= Transfare =

Inter-modal ticket

A Transfare is an inter-modal ticket available for a single journey within Tyne & Wear.

== Transport modes ==
=== Rail ===

Transfare tickets are valid on:
- All Tyne & Wear Metro services.
- Northern services between Newcastle and Sunderland via Heworth.
- Northern services between Newcastle and Blaydon via MetroCentre.

A rail journey counts as a single 'leg', even if it involves a change between Metro lines or between Metro and Northern Rail services.

=== Ferry ===

Transfare tickets are valid on the Shields Ferry across the River Tyne.

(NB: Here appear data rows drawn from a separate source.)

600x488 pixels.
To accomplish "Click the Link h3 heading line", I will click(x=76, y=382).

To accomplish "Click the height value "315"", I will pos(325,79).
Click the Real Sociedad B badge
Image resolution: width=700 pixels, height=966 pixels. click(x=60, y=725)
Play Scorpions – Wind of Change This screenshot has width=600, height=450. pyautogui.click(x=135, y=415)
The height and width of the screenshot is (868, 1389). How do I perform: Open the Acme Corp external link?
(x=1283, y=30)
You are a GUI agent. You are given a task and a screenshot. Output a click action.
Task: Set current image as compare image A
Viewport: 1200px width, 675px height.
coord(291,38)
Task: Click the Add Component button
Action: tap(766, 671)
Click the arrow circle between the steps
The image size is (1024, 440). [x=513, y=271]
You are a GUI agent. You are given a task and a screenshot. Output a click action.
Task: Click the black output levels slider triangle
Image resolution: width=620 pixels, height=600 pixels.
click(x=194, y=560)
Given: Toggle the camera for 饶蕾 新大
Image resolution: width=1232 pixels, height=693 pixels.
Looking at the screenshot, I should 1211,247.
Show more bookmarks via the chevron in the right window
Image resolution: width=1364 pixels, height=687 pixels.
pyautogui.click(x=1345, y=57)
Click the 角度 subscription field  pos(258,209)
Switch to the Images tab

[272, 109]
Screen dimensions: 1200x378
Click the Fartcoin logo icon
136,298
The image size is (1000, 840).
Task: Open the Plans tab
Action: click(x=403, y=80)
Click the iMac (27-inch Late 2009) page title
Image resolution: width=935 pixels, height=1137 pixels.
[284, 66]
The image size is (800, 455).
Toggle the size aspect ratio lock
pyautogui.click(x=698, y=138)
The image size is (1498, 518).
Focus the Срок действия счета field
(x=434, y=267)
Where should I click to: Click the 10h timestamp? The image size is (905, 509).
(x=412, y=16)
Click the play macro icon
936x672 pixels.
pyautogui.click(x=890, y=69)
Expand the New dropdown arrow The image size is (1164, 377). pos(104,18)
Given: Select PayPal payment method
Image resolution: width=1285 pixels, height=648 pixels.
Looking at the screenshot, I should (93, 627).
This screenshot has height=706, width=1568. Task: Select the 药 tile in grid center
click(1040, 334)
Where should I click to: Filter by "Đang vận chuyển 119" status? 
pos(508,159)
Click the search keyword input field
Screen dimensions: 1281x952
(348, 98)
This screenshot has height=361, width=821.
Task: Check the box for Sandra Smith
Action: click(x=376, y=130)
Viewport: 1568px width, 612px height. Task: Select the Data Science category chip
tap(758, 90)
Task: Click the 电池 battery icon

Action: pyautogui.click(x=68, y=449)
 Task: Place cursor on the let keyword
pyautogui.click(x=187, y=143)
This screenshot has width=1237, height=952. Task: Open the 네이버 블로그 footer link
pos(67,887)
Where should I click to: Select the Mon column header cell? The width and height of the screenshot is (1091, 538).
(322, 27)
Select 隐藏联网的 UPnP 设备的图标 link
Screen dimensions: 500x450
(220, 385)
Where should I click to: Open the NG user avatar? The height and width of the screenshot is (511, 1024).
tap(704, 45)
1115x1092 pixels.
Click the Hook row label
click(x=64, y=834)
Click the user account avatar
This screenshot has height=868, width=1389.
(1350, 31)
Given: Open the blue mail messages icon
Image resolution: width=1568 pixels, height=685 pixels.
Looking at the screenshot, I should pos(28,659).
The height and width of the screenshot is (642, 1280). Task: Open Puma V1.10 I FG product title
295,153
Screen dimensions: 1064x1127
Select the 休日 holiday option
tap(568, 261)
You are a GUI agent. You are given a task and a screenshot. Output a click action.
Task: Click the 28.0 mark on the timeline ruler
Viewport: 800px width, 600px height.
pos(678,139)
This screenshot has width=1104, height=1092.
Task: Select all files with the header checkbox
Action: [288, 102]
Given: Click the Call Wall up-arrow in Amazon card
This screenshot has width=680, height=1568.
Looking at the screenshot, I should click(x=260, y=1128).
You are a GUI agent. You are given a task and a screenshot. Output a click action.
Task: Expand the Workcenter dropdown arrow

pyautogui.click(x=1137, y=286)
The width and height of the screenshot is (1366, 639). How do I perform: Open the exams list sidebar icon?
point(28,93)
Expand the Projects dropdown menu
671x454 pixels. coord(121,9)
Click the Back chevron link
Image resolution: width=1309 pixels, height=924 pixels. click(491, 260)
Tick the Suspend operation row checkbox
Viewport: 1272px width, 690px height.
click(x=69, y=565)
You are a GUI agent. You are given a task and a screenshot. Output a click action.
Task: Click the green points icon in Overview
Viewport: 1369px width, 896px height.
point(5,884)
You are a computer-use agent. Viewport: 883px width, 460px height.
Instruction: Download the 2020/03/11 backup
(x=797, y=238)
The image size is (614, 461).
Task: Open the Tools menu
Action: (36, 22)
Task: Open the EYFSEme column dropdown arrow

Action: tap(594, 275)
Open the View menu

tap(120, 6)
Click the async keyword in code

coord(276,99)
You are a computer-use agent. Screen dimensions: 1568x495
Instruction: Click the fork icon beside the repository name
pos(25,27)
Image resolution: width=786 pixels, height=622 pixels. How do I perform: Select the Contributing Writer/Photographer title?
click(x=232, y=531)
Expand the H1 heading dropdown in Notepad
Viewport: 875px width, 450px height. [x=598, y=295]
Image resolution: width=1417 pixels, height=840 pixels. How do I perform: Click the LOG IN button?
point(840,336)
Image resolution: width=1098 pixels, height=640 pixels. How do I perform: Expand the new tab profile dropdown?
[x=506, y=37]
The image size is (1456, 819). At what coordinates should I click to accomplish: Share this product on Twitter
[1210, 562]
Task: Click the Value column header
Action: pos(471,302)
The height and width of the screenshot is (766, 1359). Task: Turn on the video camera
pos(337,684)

Use of bus service 333 between the North Shields ferry landing and North Shields Interchange counts as part of the ferry 'leg'

=== Bus ===

Transfare tickets are issued and accepted by most bus companies operating services in Tyne & Wear; including Arriva North East, Go North East and Stagecoach North East.

== Bus/Bus Interchange ==

Interchange between buses is permitted in one of three circumstances.

- Changing in Washington.
- Changing in Sunderland to or from an express bus service.
- Changing in Gateshead, Blaydon or Heworth when travelling to or from the MetroCentre.

== General Regulations ==

- The final segment of the journey must start within 90 minutes of the ticket being issued.
- The complete journey must be entirely within Tyne and Wear.